The day-7

174 21 6
                                    

Hari ini, hari ulang tahun Lisha yang ke-17.

Tapi malah Stiven yang sibuk memilih baju apa yang harus ia gunakan agar terlihat bagus di depan Lisha. Teman masa kecilnya yang sebentar lagi akan menjadi pacarnya.

Doakan Stiven ya teman-teman.

Semalam setelah mengantar Alisha pulang, Stiven bergerak cepat membuat kue ulang tahun untuk gadis itu. Ia mahir membuatnya karena pernah di ajarkan oleh ayahnya dulu.

Setelah 3 jam, cake tersebut akhirnya jadi.

Ketika sudah tengah malam, ia mengirim pesan pada Lisha untuk bertemu nanti pagi.

Namun tidak berhenti sampai di situ, Stiven mengambil sebuah lukisan yang sudah sejak lama ingin ia berikan untuk gadis itu, namun belum kesampaian. Ia pikir sekaranglah waktunya.
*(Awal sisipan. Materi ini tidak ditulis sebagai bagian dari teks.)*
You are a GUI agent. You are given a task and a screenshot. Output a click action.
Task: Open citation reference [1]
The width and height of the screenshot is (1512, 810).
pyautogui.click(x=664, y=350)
Dengan teliti dan pelan-pelan, ia bungkus lukisan itu serapi mungkin dengan kertas kado. Ia jadi membayangkan bagaimana bahagianya Alisha melihat lukisan ini.

Lukisan bergambar wajah Alisha yang tersenyum senang tanpa beban dengan rambut blondenya.

Oh ya, ia juga penasaran soal warna rambut gadis itu. Harusnya Lisha akan masuk sekolah sebentar lagi karena liburan akan segera berakhir, ia akan menemani gadis itu mewarnai kembali rambutnya menjadi hitam. Pikirnya, mungkin gadis itu memiliki rencana menghitamkan kembali rambutnya nanti saat sekolah, mengingat memang peraturan di sekolah seperti itu.

03.00 subuh.

Rasanya sangat tanggung jika Stiven memilih beristirahat sekarang, nanti bisa-bisanya ia malah kesiangan dan telat bangun.

Tidak, ia sudah mempersiapkan semuanya sebaik mungkin. Tidak lucu jika gagal hanya karena ia kesiangan.

Jadi yang dia lakukan sekarang adalah..

Berlatih cara menyampaikan perasaannya dengan baik untuk Lisha nantinya agar tidak terkesan klise.

***

Sementara, di tempat lain.

Alisha sedang berjuang agar kejangnya berhenti, walau agak sesak tapi akhirnya kejang itu berhenti dengan sendirinya setelah 20 menit.

Selama 20 menit juga, Lisha kesusahan mengambil nafas. Dalam hati terus berdoa pada Tuhannya agar ia baik-baik saja hingga bertemu dengan Stiven besok pagi.

Dengan keringat yang membanjiri tubuhnya, Alisha bangkit dari lantai dan mengambil segelas air putih, menenangkan dirinya sendiri.

Tak lama kemudian ia terisak, namun sama seperti biasa air matanya sulit sekali keluar. Kadang hanya sampai di pelupuk mata saja, tidak jatuh membasahi pipinya. Seperti saat ini.

"Jika boleh jujur, Alisha capek..Alisha..hiks, Alisha sedang tidak baik-baik saja. Tapi, Lisha takut kalau Lisha bilang kayak gitu dan kasih tahu penyakit Lisha, Iven bakal ikut menjauh..nanti Lisha gak ada teman lagi..Lisha gak mau kehilangan lagi,  terlebih orang itu Stiven."

Tangannya bergerak memegang dadanya, apakah aneh jika ia mulai rindu merasakan sesak pada dadanya ketika sedang sedih seperti semasa kecil dulu?

Kebal akan rasa sakit sama sekali tidak enak dan tidak menguntungkan bagi seorang Alisha Agatha. Ia ingin hidup normal seperti manusia lainnya. Tapi, untuk menangis saja sudah sesulit ini.

Dengan susah payah, ia menyeimbangkan kakinya ketika berjalan menuju kamarnya.

"Bertahanlah..setidaknya sampai hari besok" gumamnya pada diri sendiri.

***

Pagi yang di tunggu-tunggu telah tiba, Stiven dengan senyuman manisnya berangkat menuju rumah Alisha yang tak jauh darinya.